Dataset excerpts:
= Beginning of Section =
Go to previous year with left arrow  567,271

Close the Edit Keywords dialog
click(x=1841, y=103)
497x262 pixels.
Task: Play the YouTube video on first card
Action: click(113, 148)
= End of Section =
What you will do: Print each entry exactly as it was written.

Problem solution:
Go to previous year with left arrow  567,271

Close the Edit Keywords dialog
click(x=1841, y=103)
497x262 pixels.
Task: Play the YouTube video on first card
Action: click(113, 148)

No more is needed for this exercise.